Regions with significant populations
- Poland (Duchy of Łowicz)

Languages
- Polish (Masovian dialect group, Łowicz dialect)

Religion
- Roman Catholicism

Related ethnic groups
- Poles, Masovians

= Łowiczans =

Łowiczans (Łowiczanie) also known as the Łowicz Księżaks (Księżacy łowiccy, literally "Łowicz Duchy folk"; singular: Księżak łowicki) is an ethnographic group of Polish people, that are part of the ethnographic subgroup of Masovians. They originate from the historical region known as the Duchy of Łowicz (Księstwo łowickie) around the cities of Łowicz and Skierniewice in south-western Masovia, located within borders of the Łódź Voivodeship, Poland.

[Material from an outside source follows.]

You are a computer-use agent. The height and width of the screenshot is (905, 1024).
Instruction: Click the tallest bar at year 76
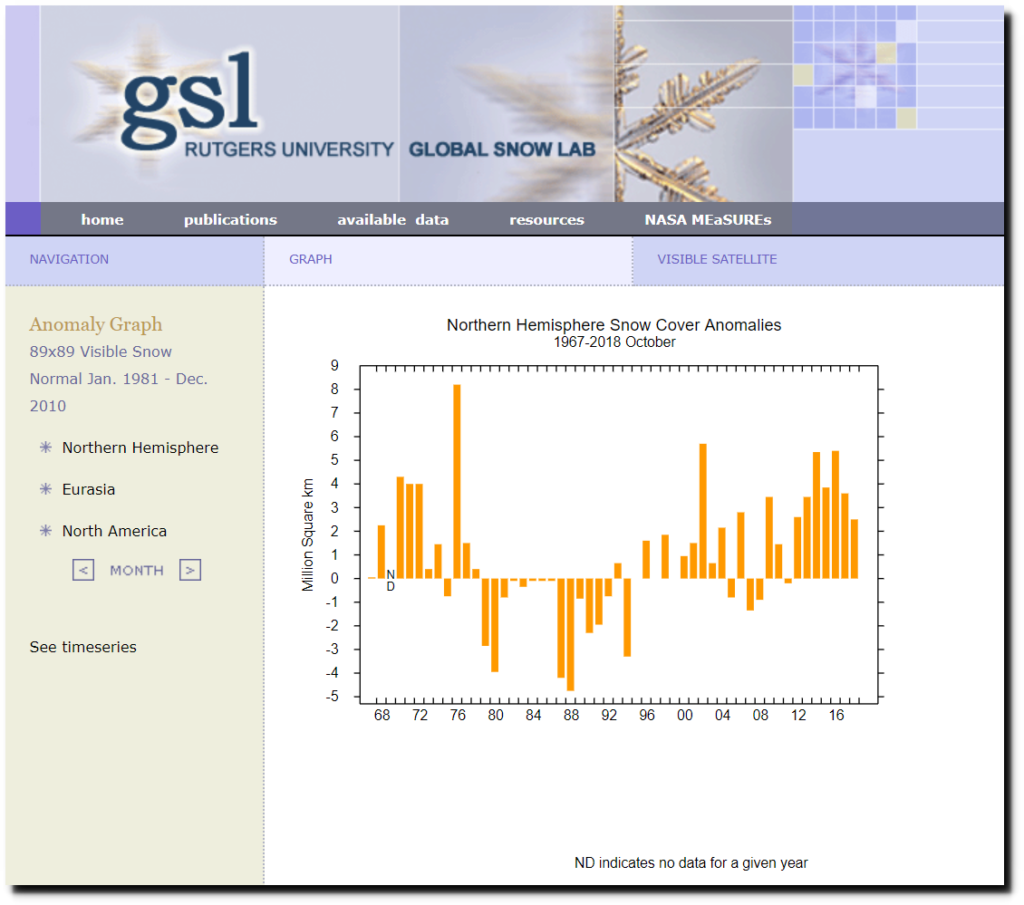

The group speaks the Łowicz dialect of the Masovian dialect group of Polish.

== History ==
The group originates from the south west Masovia, located within borders of the Łódź Voivodeship, Poland. Historically, that area was part of the region known as Księstwo łowickie, a private estate of the Roman Catholic Archdiocese of Gniezno and the historical name derives from the Polish word "książę", which in this context did not mean "duke", but a respectful appellation to the local archbishop. The area had become an actual duchy when emperor Alexander I of Russia gave Księstwo łowickie into the ownership of Joanna Grudzińska, the second wife of Grand Duke Constantine Pavlovich of Russia, and endowed her with the title "Princess of Łowicz" (Её Светлость княгиня Лович).

The group had enjoyed more freedoms than the neighboring people, and this contributed to them developing a separate identity. They also were freed from the serfdom much earlier than other groups in the region, further building their cultural identity separate from the other groups.